*JOB*: Please convert every line of the items below into a Markdown table with the columns "No." and "Line," numbering each row and skipping blank lines. Leave the pictures out of the table.

· · · · · · ·

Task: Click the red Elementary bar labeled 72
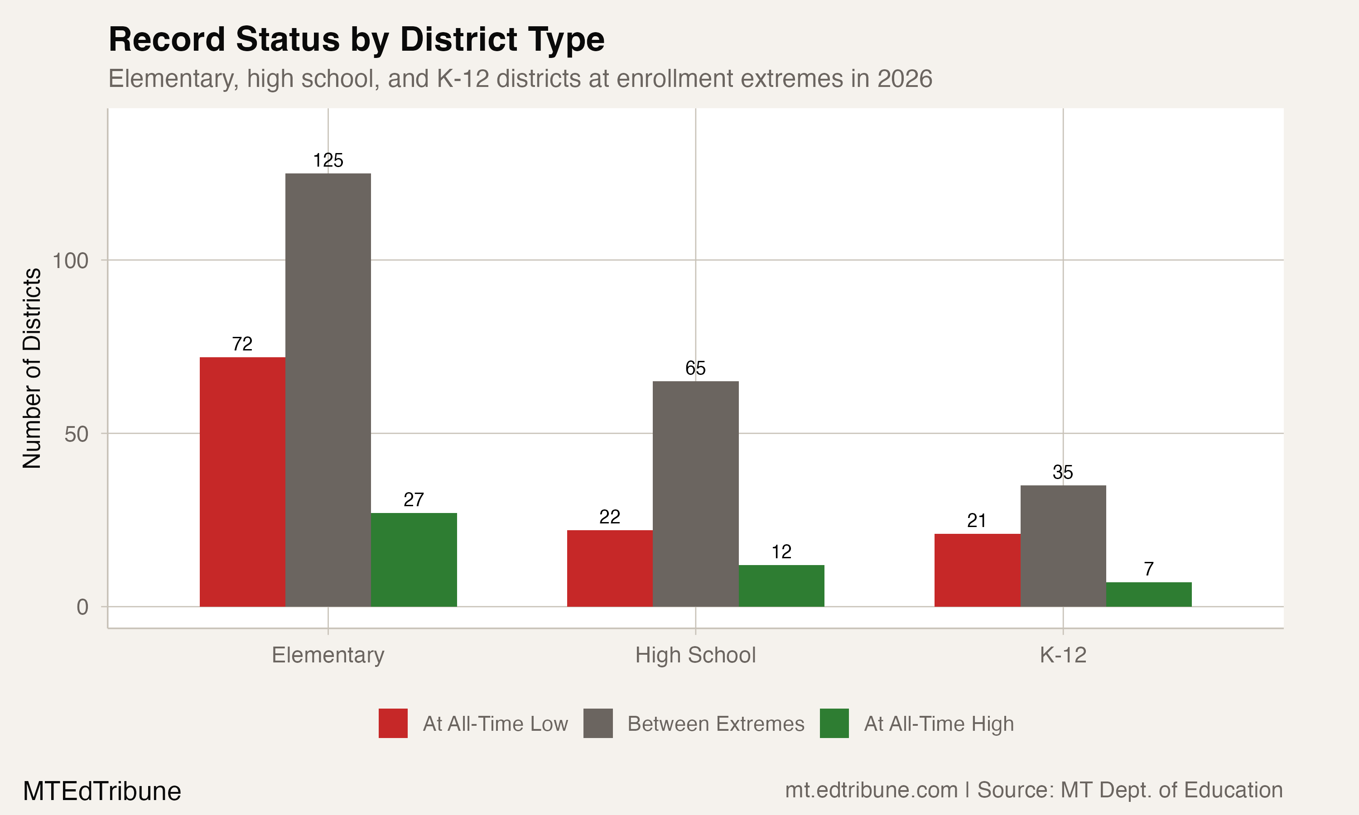pos(242,482)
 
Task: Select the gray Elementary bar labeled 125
pos(328,390)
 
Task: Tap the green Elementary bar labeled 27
pos(414,560)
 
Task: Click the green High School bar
pos(781,585)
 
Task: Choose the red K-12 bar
pos(977,570)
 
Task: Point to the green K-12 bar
pos(1149,594)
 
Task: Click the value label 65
pos(695,368)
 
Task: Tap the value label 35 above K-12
pos(1062,472)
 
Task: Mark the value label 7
pos(1149,569)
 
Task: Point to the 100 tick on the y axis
pos(70,260)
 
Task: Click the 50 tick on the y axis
pos(76,434)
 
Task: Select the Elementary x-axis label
pos(328,655)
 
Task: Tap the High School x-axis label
pos(695,655)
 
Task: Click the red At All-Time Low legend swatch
pos(393,723)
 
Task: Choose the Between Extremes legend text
pos(716,724)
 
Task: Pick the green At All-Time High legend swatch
pos(834,723)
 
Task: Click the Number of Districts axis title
pos(32,368)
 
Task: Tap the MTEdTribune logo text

· · · · · · ·

*WRITTEN RESPONSE*:
| No. | Line |
|---|---|
| 1 | Task: Click the red Elementary bar labeled 72 |
| 2 | pos(242,482) |
| 3 | Task: Select the gray Elementary bar labeled 125 |
| 4 | pos(328,390) |
| 5 | Task: Tap the green Elementary bar labeled 27 |
| 6 | pos(414,560) |
| 7 | Task: Click the green High School bar |
| 8 | pos(781,585) |
| 9 | Task: Choose the red K-12 bar |
| 10 | pos(977,570) |
| 11 | Task: Point to the green K-12 bar |
| 12 | pos(1149,594) |
| 13 | Task: Click the value label 65 |
| 14 | pos(695,368) |
| 15 | Task: Tap the value label 35 above K-12 |
| 16 | pos(1062,472) |
| 17 | Task: Mark the value label 7 |
| 18 | pos(1149,569) |
| 19 | Task: Point to the 100 tick on the y axis |
| 20 | pos(70,260) |
| 21 | Task: Click the 50 tick on the y axis |
| 22 | pos(76,434) |
| 23 | Task: Select the Elementary x-axis label |
| 24 | pos(328,655) |
| 25 | Task: Tap the High School x-axis label |
| 26 | pos(695,655) |
| 27 | Task: Click the red At All-Time Low legend swatch |
| 28 | pos(393,723) |
| 29 | Task: Choose the Between Extremes legend text |
| 30 | pos(716,724) |
| 31 | Task: Pick the green At All-Time High legend swatch |
| 32 | pos(834,723) |
| 33 | Task: Click the Number of Districts axis title |
| 34 | pos(32,368) |
| 35 | Task: Tap the MTEdTribune logo text |